M74とは?
えむなないじゅうよん
M74とは、うお座に位置する正面向きの美しい渦巻き銀河で、銀河の渦巻き構造を観察するための代表的な天体です。
M74(NGC 628)は、うお座の方向に約3,200万光年の距離に位置する渦巻き銀河で、メシエカタログの74番目の天体です。1780年にピエール・メシャンによって発見され、シャルル・メシエがカタログに収録しました。
M74の最大の特徴は、地球に対してほぼ正面(フェイスオン)を向いていることです。そのため渦巻き腕の構造が非常に明瞭に観測でき、銀河の形態研究において理想的な対象のひとつとされています。直径はおよそ95,000光年で、天の川銀河とほぼ同程度の大きさを持つ「グランドデザイン渦巻き銀河」に分類されます。
M74は表面輝度が低いため、実視等級(約9等)のわりに視覚的に淡く見え、アマチュア天文家にとって観察が難しい天体として知られています。一方で写真撮影には映える天体で、長時間露光によって美しい渦巻き腕が浮かび上がります。
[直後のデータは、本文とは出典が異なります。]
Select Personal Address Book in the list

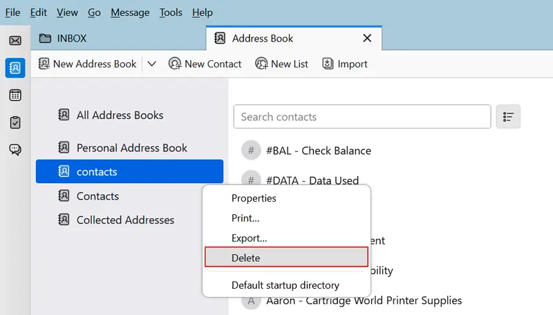pos(131,148)
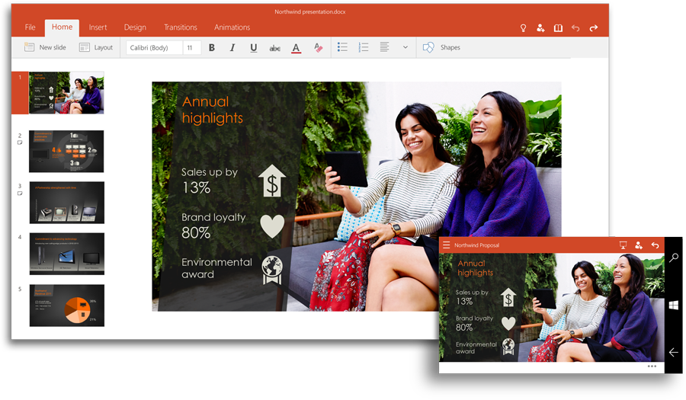Viewport: 686px width, 400px height.
Task: Switch to the Transitions tab
Action: (180, 27)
天文学的には、M74内で複数の超新星爆発が観測された記録があるほか、X線天文学では超輝点X線源(ULX)の研究対象でもあります。また、M74は複数の矮小銀河を伴星系として持つ銀河グループの中心天体でもあります。
使い方・例文
銀河の形態を説明する際に「渦巻き銀河の教科書的な例」として天文書や解説動画で紹介されます。ハッブル宇宙望遠鏡の画像でも美しい姿が公開されています。